Treatment by network physicians is becoming increasingly prevalent in California workers’ compensation, with new data showing that nearly 80 percent of first-year physician-based outpatient medical services for 2010 California work injuries was provided by physicians who are part of a medical network – up from just over half of the services in 2004 – a trend that has grown steadily since 2004 legislative reforms extended medical control for employers that offer Medical Provider Networks (MPNs).

Looking at first-year medical service data from more than one million claims for California work injuries occurring between 2004 and the third quarter of 2011, the authors calculated and compared the percentage of injured worker outpatient treatment visits to network providers before and after MPNs began operating in January 2005. The results show that the use of network providers for first-year physician services increased from 51 percent for 2004 work injuries to nearly 2/3 of the services for 2005 injuries – indicating an initial surge as first-year treatment shifted to MPNs. The latest figures confirm that the trend has continued, with networks accounting for 8 out of 10 physician-based services for 2010 injuries.

Prior to MPNs, employers usually controlled their injured workers’ treatment for 30 days after the injury, but with the advent of MPNs, medical control was extended to the life of the claim for employers that offered these networks. To determine how much of the increase in first-year network physician use is associated with the expansion of employer medical control, the study measured changes in the percentage of services by network providers within and beyond 30 days of injury. For pre-MPN (accident year 2004) claims, network providers rendered about 70 percent of physician-based outpatient medical services in the first 30 days post injury, while the latest data (claims for injuries from the first three quarters of 2011) show that rate is now 86.5 percent. At the same time, however, the network provider utilization for services beyond 30 days post-injury has nearly doubled from around 39 percent for AY 2004 claims to about 76 percent for AY 2010 claims, suggesting that the expansion of medical control under MPNs has been the primary factor behind the growing use of network providers in California worker’s compensation.

The research also shows that overall, the increasing share of first-year treatment payments to network providers has tracked with the growth in utilization. Payments to network providers rose from less than 40 percent of total reimbursements for first-year visits for 2004 injuries to nearly 54 percent for 2005 injuries, then continued to trend up, increasing to nearly 72 percent of the payments for first-year services for 2010 injuries.

Again, this growth was primarily driven by payments to network providers for services after the first 30 days, which more than doubled from less than 32 percent of the payments on AY 2004 claims, to more than 67 percent of the payments for AY 2010 claims.

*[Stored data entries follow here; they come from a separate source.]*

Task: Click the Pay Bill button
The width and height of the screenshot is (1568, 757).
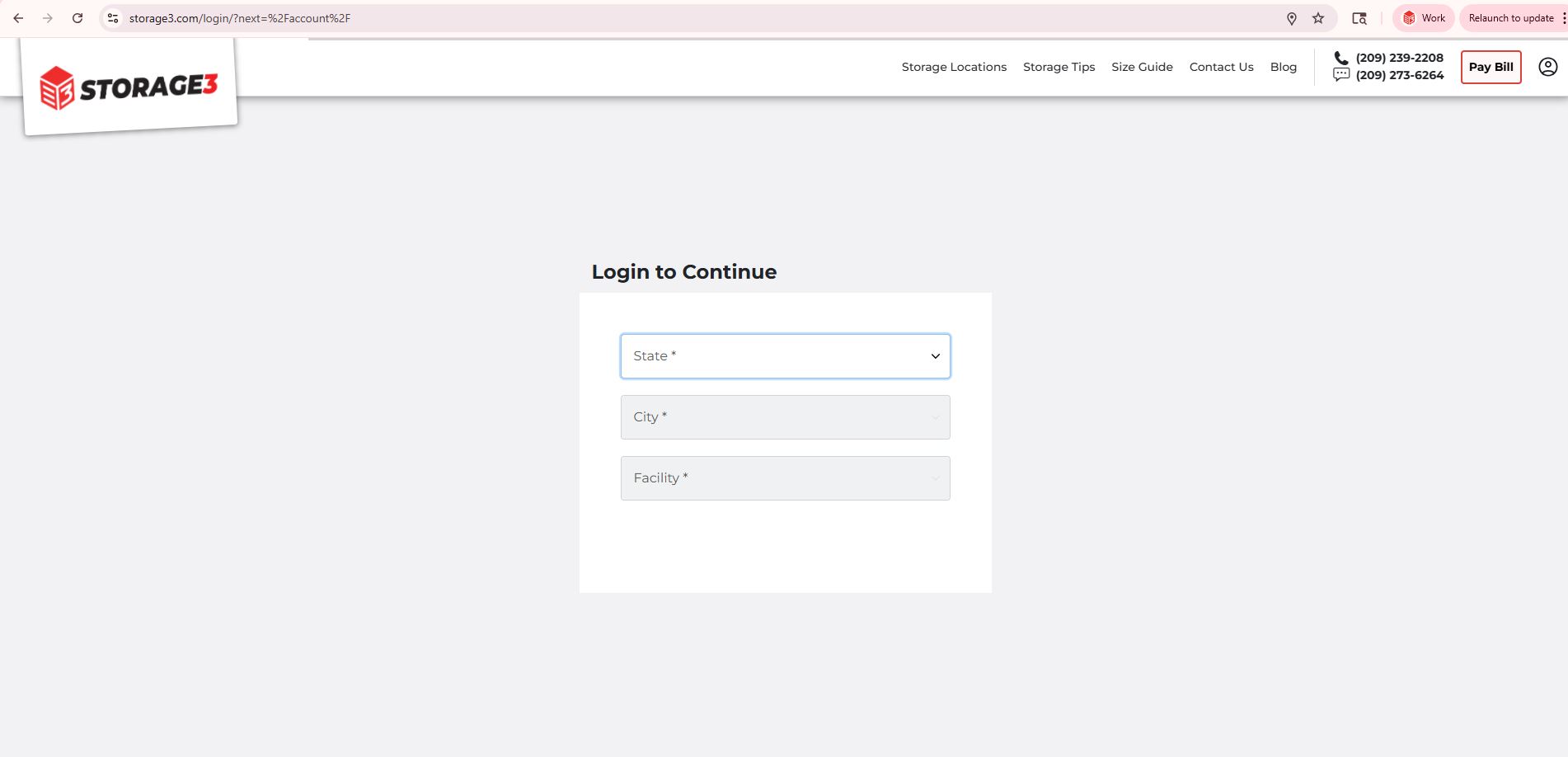Action: [x=1491, y=67]
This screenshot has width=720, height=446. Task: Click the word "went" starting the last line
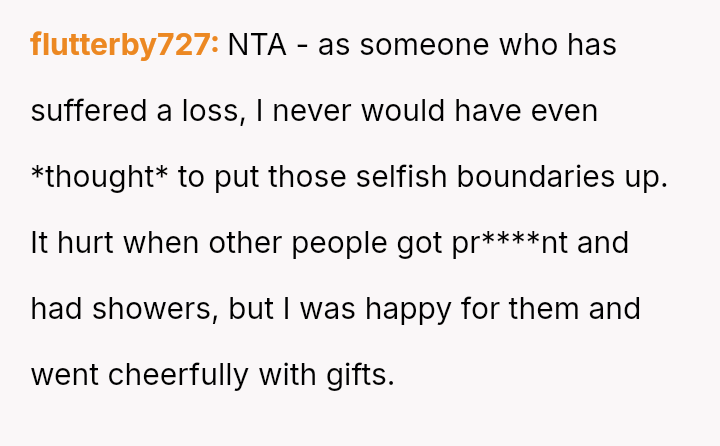(x=64, y=375)
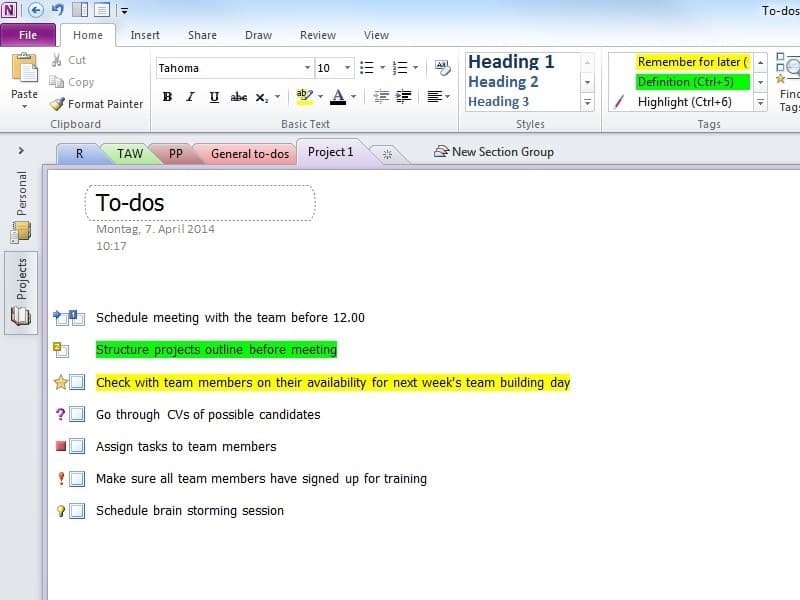Switch to the Draw ribbon tab

point(258,34)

The Institute has published the results of the study in a Research Update, which includes data tables showing AY 2004 – 3Q2011 network provider utilization rates and the proportion of payments for physician-based treatment within and beyond 30 days of injury. Results are also broken out separately for three major treatment categories: Evaluation and Management; Surgery Services (excluding injections); and Physical Therapy. The report is posted in the Research section of the Institute’s website, www.cwci.org.